The news program had previously reported on the community back in 2020, when journalist Ben Raines and others uncovered the remains of the Clotilda in the Mobile River. The ship, which carried 110 slaves, had arrive in the area in July 1860 after a 45-day voyage from West Africa.
On the program Sunday, Cooper spoke with descendants of the slaves, who talked about how the community had dwindled to only 800 people over the years.

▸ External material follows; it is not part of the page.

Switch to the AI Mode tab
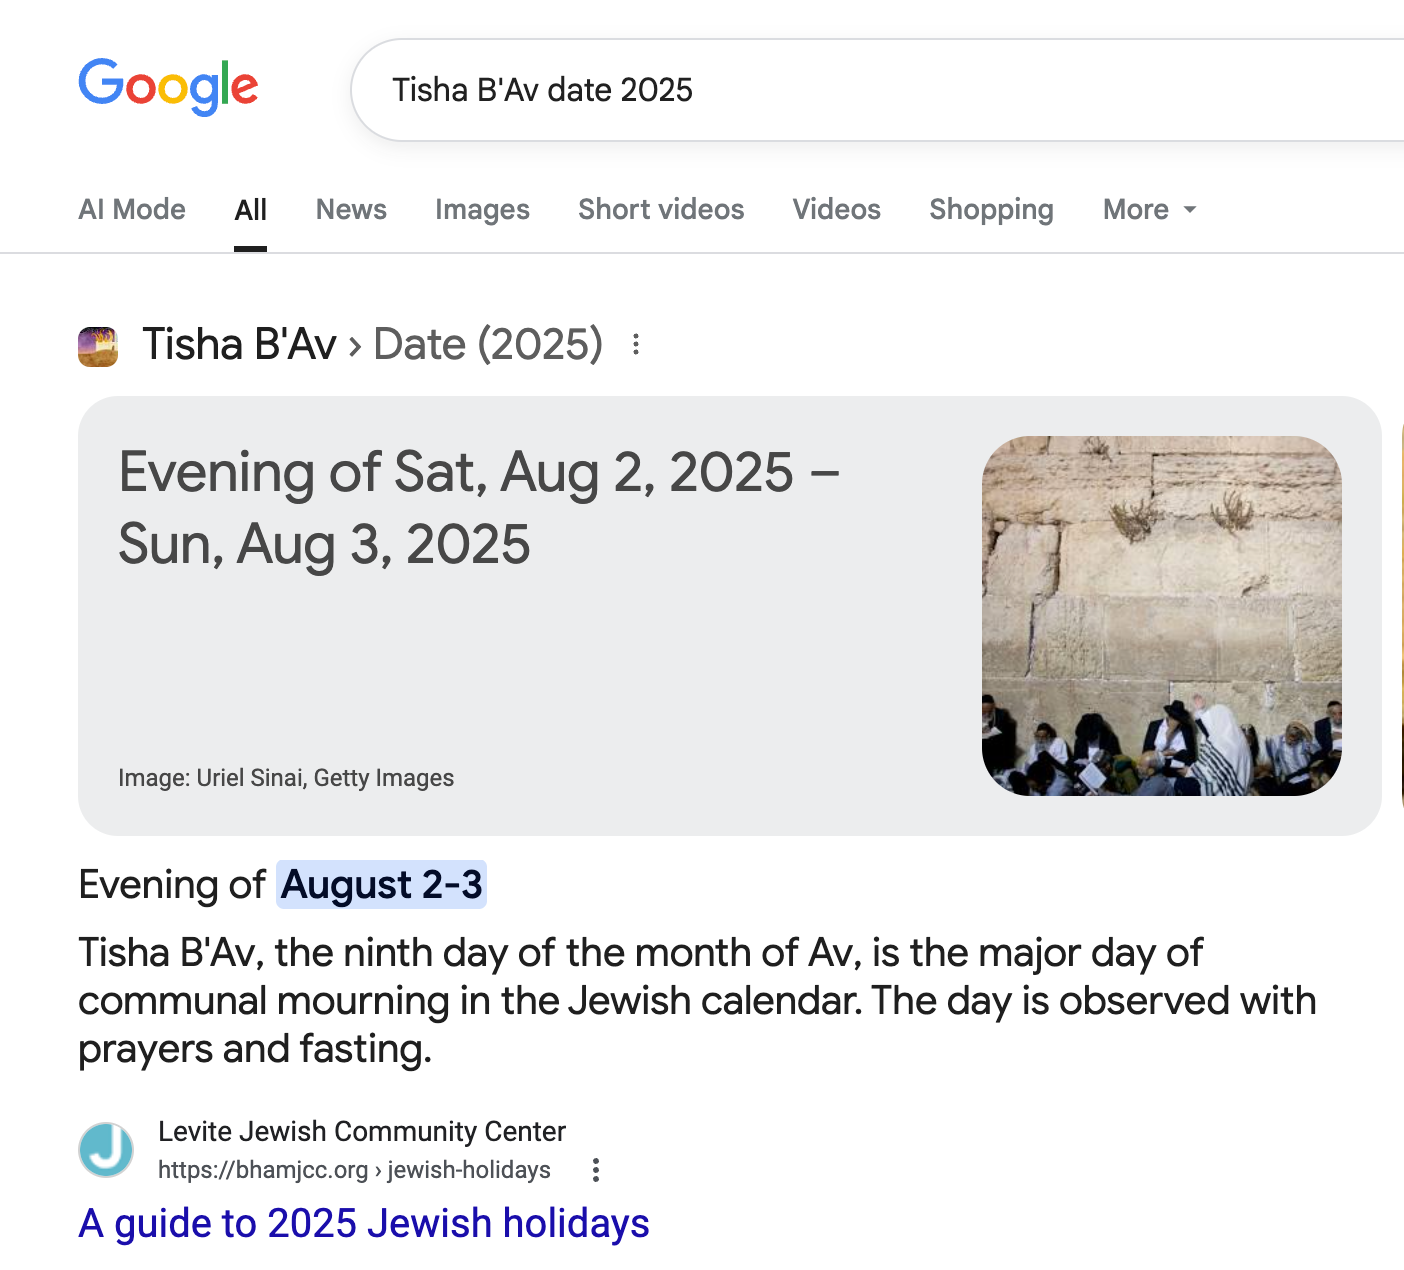Screen dimensions: 1404x1270 point(132,210)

They also talked about how the descendants of Timothy Meaher, the slave owner who paid to smuggle the slaves into Mobile, would not acknowledge or address their part in Africatown’s history.
That all changed in July, when a two of Meaher’s descendants decided to meet with the descendants of Africatown’s founders.
“We were silent for far too long and we were distant for far too long,” Meg Meaher said during the interview. “And we’re very happy to be able to finally break the silence and to narrow the distance.”
Those who thought that the meeting would never take place spoke about what they hoped the future could now look like.
“My hope is that this can be an example of what reconciliation looks like, for the nation, as well as start the healing process for a number of descendants,” said Jeremy Ellis, president of the Clotilda Descendants Association.
The full report can be viewed here.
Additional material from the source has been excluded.